SCAMP (the System for Capture of Asteroid and Meteorite Paths) is a network of all-sky digital cameras based in the UK
SCAMP detects and records bright fireballs so any resulting meteorite can be found using triangulation and Dark Flight analysis.
Any meteorites recovered using SCAMP will be donated to UK museums or universities, along with all images and data recorded.
SCAMP is part of an international effort to recover meteorites that are seen to fall and to pair them with their pre-entry orbits. So, for example if a Martian meteorite falls (about 135 pieces of Mars have been found on Earth so far) and its calculated pre-entry orbit doesn’t cross the orbit of Mars, there’s some interesting science to do!
At the moment there are three cameras in the SCAMP network.
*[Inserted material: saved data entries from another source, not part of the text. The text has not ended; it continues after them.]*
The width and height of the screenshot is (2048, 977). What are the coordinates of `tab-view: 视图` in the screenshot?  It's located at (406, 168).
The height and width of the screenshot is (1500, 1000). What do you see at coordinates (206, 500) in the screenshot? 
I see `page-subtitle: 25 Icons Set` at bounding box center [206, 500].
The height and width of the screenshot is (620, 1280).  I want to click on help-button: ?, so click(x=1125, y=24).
On a clear night when all three are operating, they provide excellent coverage of the Midlands and most of Wales, with good two-camera coverage of East Anglia, Western Wales and the Southern Home Counties.
The cameras are identical to those used in the French FRIPON network and run the same software, so observations from the FRIPON and SCAMP networks can be combined.
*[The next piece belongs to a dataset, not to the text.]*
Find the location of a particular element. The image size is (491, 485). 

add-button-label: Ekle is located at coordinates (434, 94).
During 2017 and 2018 we’d like to increase the number of SCAMP cameras to ten or more, adding cameras in Scotland, Wales, Northern Ireland, the Republic of Ireland and the English regions. If you want to host a SCAMP camera, we’re happy to tell you how.
The FRIPON network of more than 100 all-sky digital cameras launched in France in 2016. SCAMP is the UK version of the FRIPON network, using the same cameras and software. SCAMP has been set up by amateur astronomers and meteoriticists in the UK and has no formal affiliation with the FRIPON project. The PRISMA network in Italy also uses the same technology as FRIPON.
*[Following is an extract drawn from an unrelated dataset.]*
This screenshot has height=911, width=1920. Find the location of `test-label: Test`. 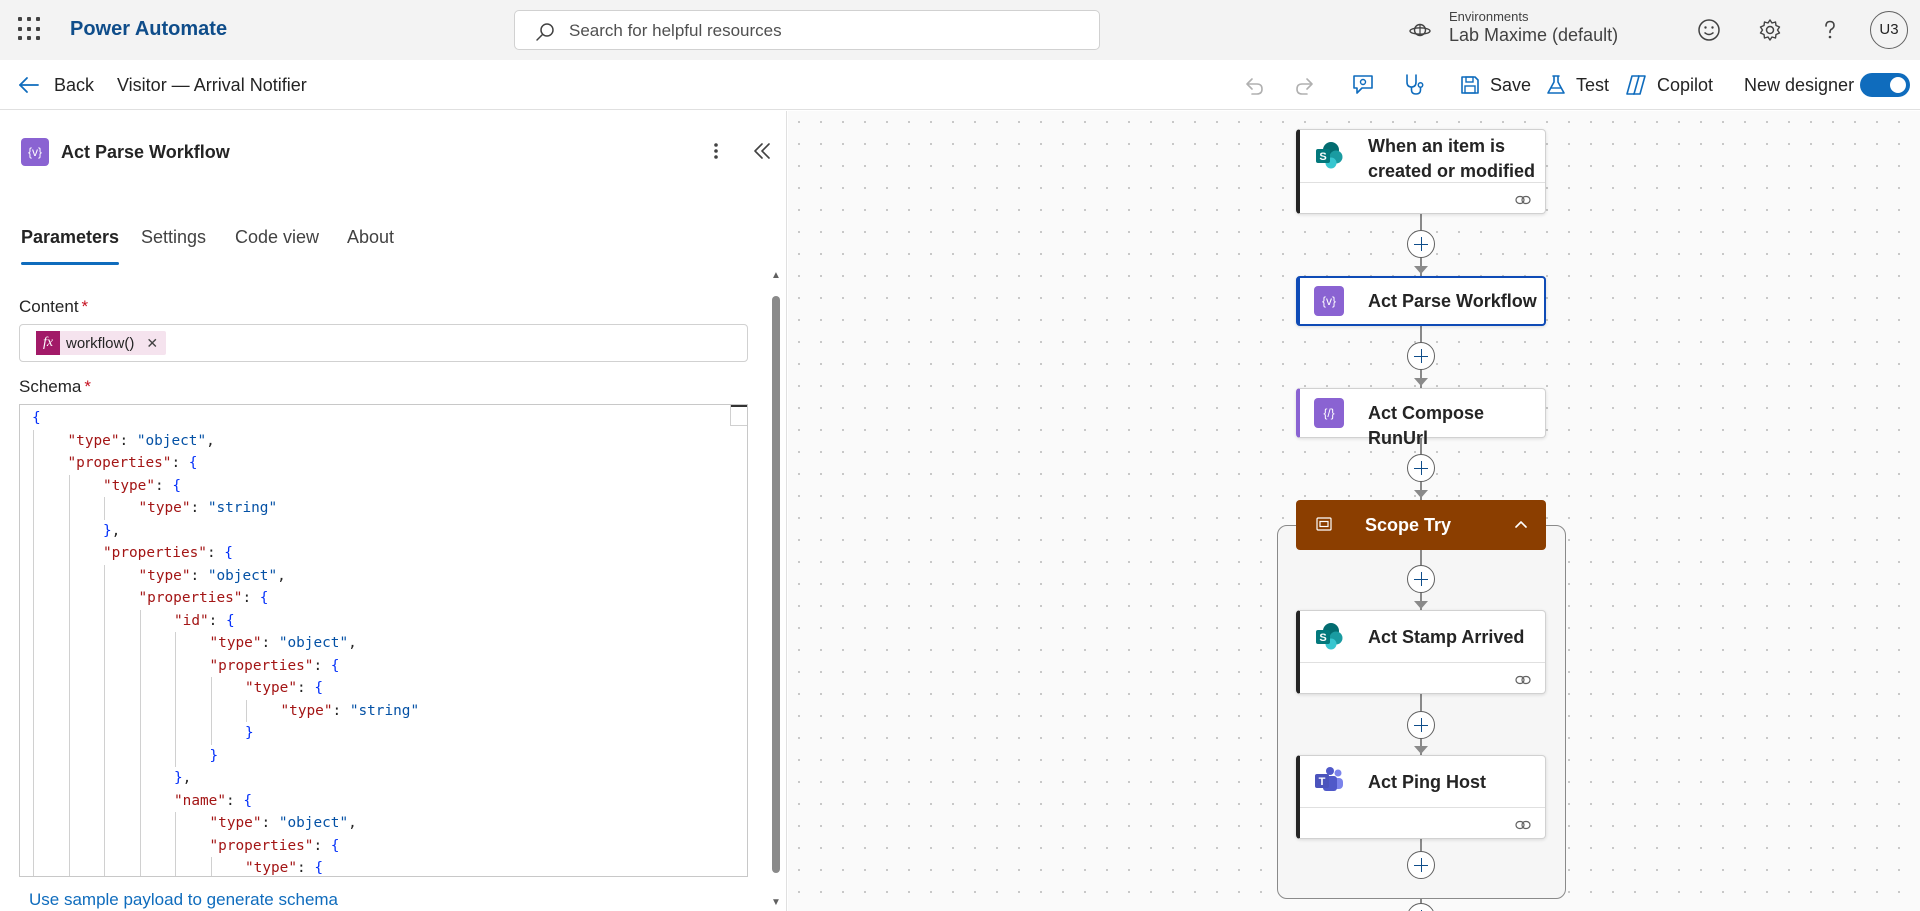

test-label: Test is located at coordinates (1593, 84).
UKMON uses very sensitive cameras that capture very faint meteors at night, whereas SCAMP is optimised for very bright meteors and will eventually operate during the day as well.
Meteorite-dropping events (usually called bolides or super-bolides) are many times brighter than the planets and often brighter than the full moon. Meteorites are just as likely to arrive during the day as during the night; for example the Sutter’s Mill meteorite arrived in California at 7:51 in the morning in 2012 and the huge Chelyabinsk meteorite arrived in Russia on a February afternoon in 2013. Eventually the SCAMP cameras will be operated 24/7 whereas UKMON cameras are too sensitive to do this.
To detect meteors in the video feed from each camera, the UKMON Network uses proprietary Japanese software that’s ideal for observing sporadic meteors and meteor showers, whereas SCAMP uses the FRIPON project’s open-sourced FreeTure software that’s been designed to track meteorite falls.
You’re very welcome to join the SCAMP network. You’ll need to buy your own camera, computer and other bits and pieces and set them up yourself, but we can certainly give tips and some informal support if you get stuck. Here’s a link to a “how to” guide.
SCAMP cameras are usually set up to run unattended and fully automatically, as bolide events are rare and so you’ll probably only be checking back through captures every couple of months. However, it’s your opportunity to be part of history when the next UK meteorite does fall.
Meteorites enter the atmosphere at a speed of around 50 km/s but quickly slow down as their kinetic energy turns into heat and light. By the time they reach the lower atmosphere they can be travelling at hundreds of km per hour, not much different from the speed of a rock dropped from a high altitude. At this lower speed they no longer glow and can take three or four minutes to reach the ground. This is the period of “Dark Flight”.
Wind direction and speed changes with altitude, and “Dark Flight” analysis take account of this to work out where the meteorite is likely to have landed.
Doppler weather radar is also used to track meteorites in Dark Flight. A falling meteorite will usually leave a trace on weather radar. The location of the fall can be estimated with some accuracy, so radar has been used to recover several American meteorites.
Installed in July 2016, Camera 1 was a gift from the FRIPON project to Norman Lockyer Observatory and was the first camera in the SCAMP network. The camera has a clear view of the (now smiling) Connaught dome and is mounted between the observatory’s two UKMON cameras, as shown below.
Installed in October 2016, Camera 2 is mounted on the disused chimney of a private house in East Barnet, North London. From this vantage point it can catch events over the Channel, the North Sea, the Midlands and Wales.
Installed in June 2017, Camera 3 is high on the roof of a building in the centre of Manchester. Although taken on a wet day, the Manchester skyline can just be made out in the view from the camera.